Livebericht: Perfume Genius – Astra Kulturhaus, Berlin

      Die Kunst, auseinanderzufallen, und in den Nachwirkungen Schönheit zu finden.

      Angeführt vom ewig jugendlichen Mike Hadreas wirkt eine Perfume Genius-Show eher wie eine Übertragung als ein Konzert. Berlin empfängt einen Künstler in Bewegung — sich windend, ausbrechend, sich mit jedem Beat neu formend, wie ein Herz, das versucht, durch seine eigenen Rippen zu platzen. Jetzt in L.A. ansässig, streift der 44-jährige aus Iowa stammende Musiker mit der Selbstsicherheit von jemandem über die Bühne, der seine Eigenart voll angenommen und zu seiner Sprache gemacht hat. Seine trägen Verrenkungen sind leibhaftig und elektrisierend und lassen erahnen, wie Gefühl aussehen könnte, wenn man ihm körperliche Gestalt verleiht.

      Die Songs seines neuesten Albums „Glory“ führen diese Idee weiter: ein eleganter, weitläufiger Soundtrack für unbequeme Fragen nach Trauer, Angst und Isolation. Er schöpft aus Glam, Gospel und Synth-Pop, ohne sich lange an einem Ort niederzulassen; sein siebtes Album fängt die Qual und die Ekstase queerer Erfahrungen ein, gemildert durch die Narben seiner Vergangenheit. Als einziger schwuler Schüler an seiner Schule erlebte Hadreas während seiner Kindheit brutales Mobbing. Er verließ die Highschool, nachdem er Morddrohungen erhalten hatte, und wurde von einer Gruppe Männer angegriffen, bis er schließlich Trost in der Musik fand. Noch immer von Angst heimgesucht, verwandelt Hadreas das Schreiben über seinen Schmerz in etwas Erlösendes — und heute Abend, die Spannung überwindend, lässt er alles auf der Bühne.

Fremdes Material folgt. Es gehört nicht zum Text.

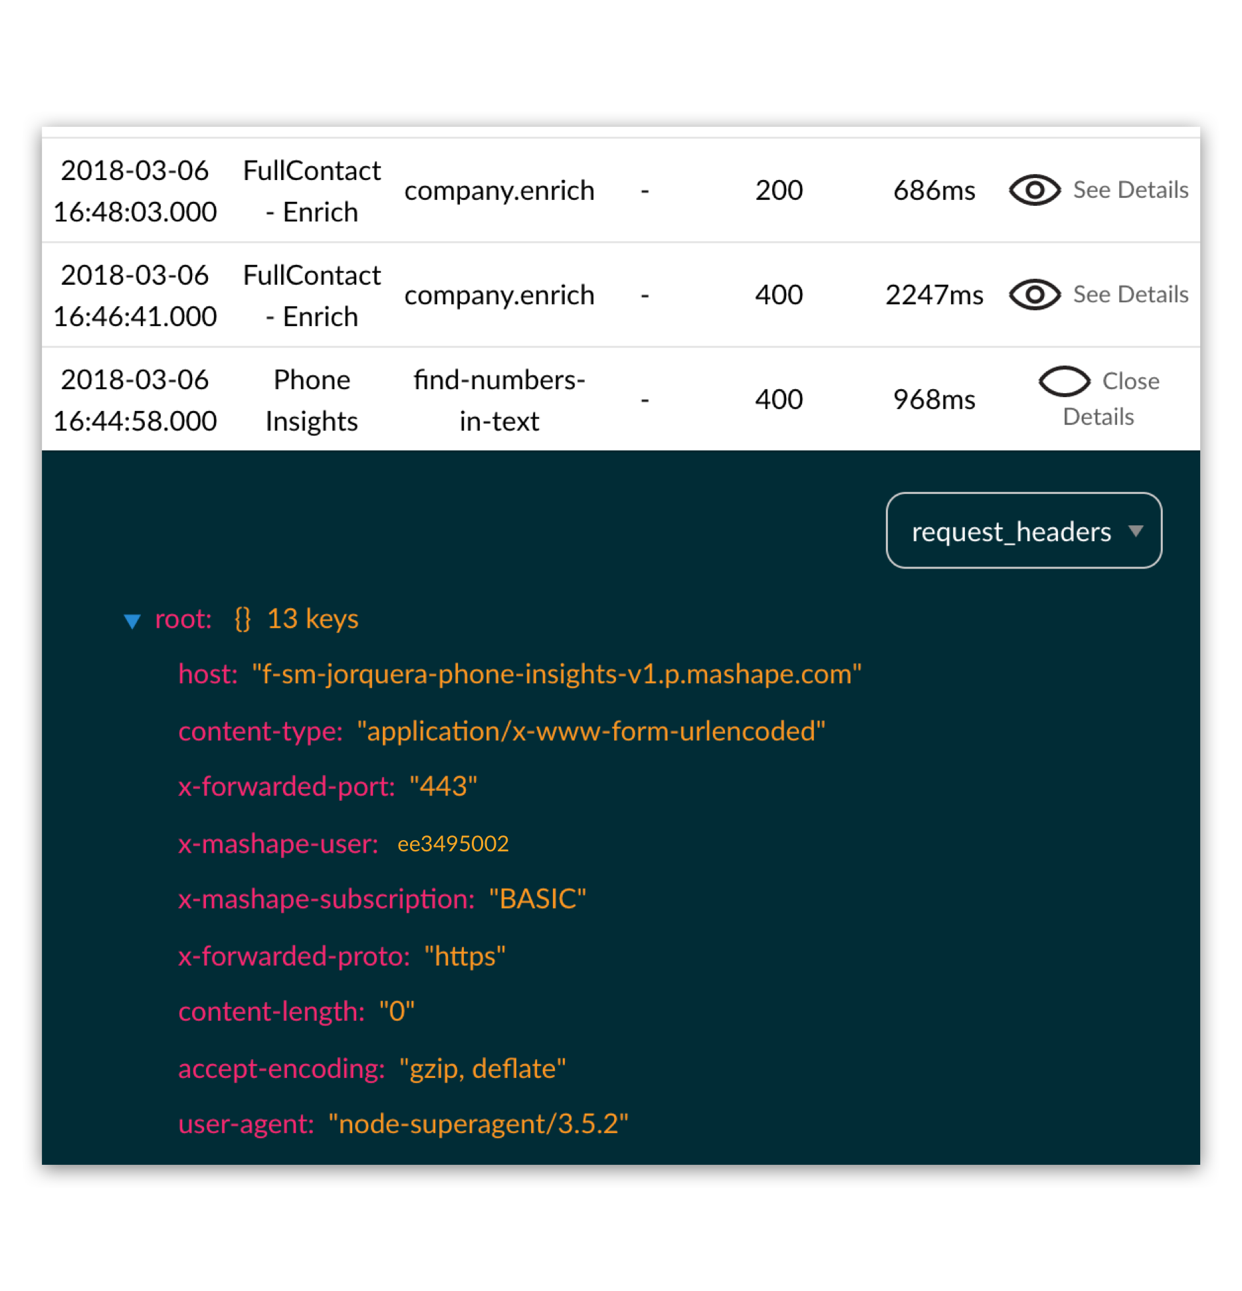Click the x-forwarded-proto https entry

click(342, 956)
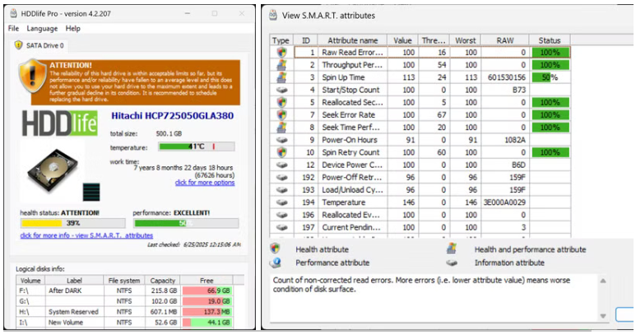This screenshot has width=636, height=335.
Task: Open the view S.M.A.R.T. attributes link
Action: [x=75, y=236]
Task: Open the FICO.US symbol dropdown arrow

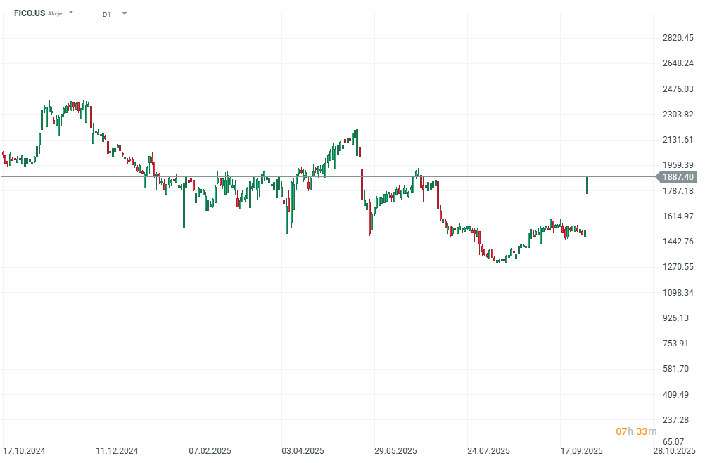Action: 71,13
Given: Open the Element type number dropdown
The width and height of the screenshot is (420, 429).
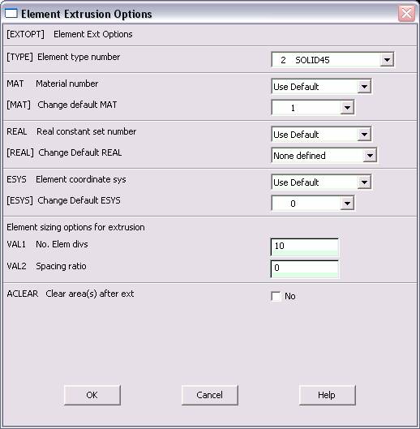Looking at the screenshot, I should click(332, 60).
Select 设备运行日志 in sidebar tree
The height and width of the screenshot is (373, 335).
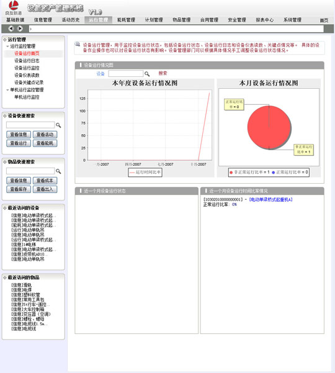click(x=27, y=61)
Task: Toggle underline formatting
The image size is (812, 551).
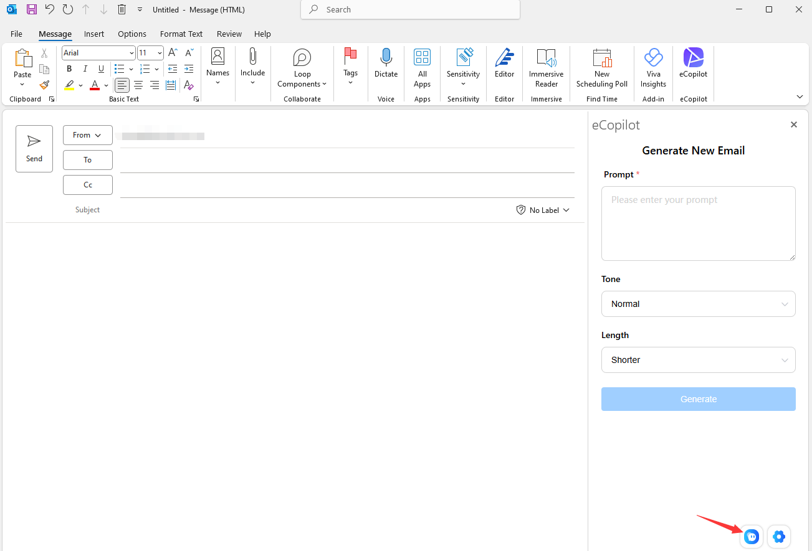Action: tap(101, 69)
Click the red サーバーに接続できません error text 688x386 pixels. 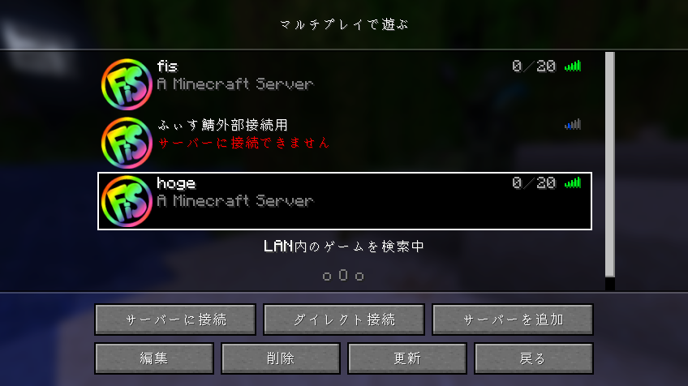click(243, 143)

      Der Opener „In A Row“ stellt sofort die Dualität des Abends her, wobei die strahlenden Synths von Hadreas’ Ehemann Alan Wyffels den Hintergrund für die emotional aufgeladenen Vocals seines Partners bilden. Der Track macht sich über dunkle jugendliche Impulse lustig und stellt die Vorstellung infrage, man müsse für seine Kunst leiden, während Becken das Lied in einen frenetischen Höhepunkt peitschen. Ebenfalls von „Glory“ stammend, verstärkt der gezackte Puls von „It’s a Mirror“ die Trauer mit straffen, fuzzigen Gitarren, und die nervöse Eleganz von „No Front Teeth“ baut sich zu einem der schwersten Momente des Sets auf.

      Als Nächstes die Camp-Hymne „Slip Away“ vom 2017er-Album „No Shape“ — ein prunkhaftes Kampflied über das Sich-Befreien, das mit erhobenen Armen und in einem Stuhl verfangen an einem trüben Montag einen gewaltigen Schlag landet. Im Kontrast dazu stellt das zarte „Left For Tomorrow“ das Ableben einer mütterlichen Figur in einem Flickenteppich aus Bass, Snare und Metaphern dar, und zärtliche Klavierfassungen von „Me & Angel“ und Nirvanas „Polly“ sind gedämpfte, meditative Momente, in denen Hadreas’ Stimme im Vordergrund steht.

      Andernorts, aus seinem experimentellen Americana-Album von 2020 „Set My Heart On Fire Immediately“ stammend, liefert „On the Floor“ einen theatralischen Energieschub, bevor das zurückhaltende Sehnen des Set-Highlights „Otherside“ abrupt stoppt — Hadreas beugt sich rückwärts, als wäre er in Zeitlupe aufgehängt. Man hört eine Stecknadel fallen, bevor der Track in einem Ausbruch ekstatischen, schimmernden Lärms wieder einsetzt, eine einzelne Rose gegen ein Bad aus rotem Licht silhouettiert.

      „Queen“, der herausragende Track aus seinem konfrontativen Synth-Pop-Durchbruch „Too Bright“ (2014), schließt die Nacht nachdrücklich ab und taucht den Raum in eine Schau aus Rauch und Ruhm — doch nicht ohne zuvor Solo-Interpretationen von This Mortal Coils „Kangaroo“ und Mazzy Stars „Fade Into You“ gespielt zu haben. Mit einem geflüsterten Akt der Hingabe an die Dream-Pop-Linie, die seinem eigenen Trotz-Anthem vorausgeht, hinterlassen Hadreas und seine Band das Publikum in einem besseren Zustand, als sie es vorfanden. Für die Angst und Furcht, die unsere Generation erstickt, gibt es keine einfache Lösung, aber es tut gut zu wissen, dass da draußen noch jemand ist, der es genauso fühlt.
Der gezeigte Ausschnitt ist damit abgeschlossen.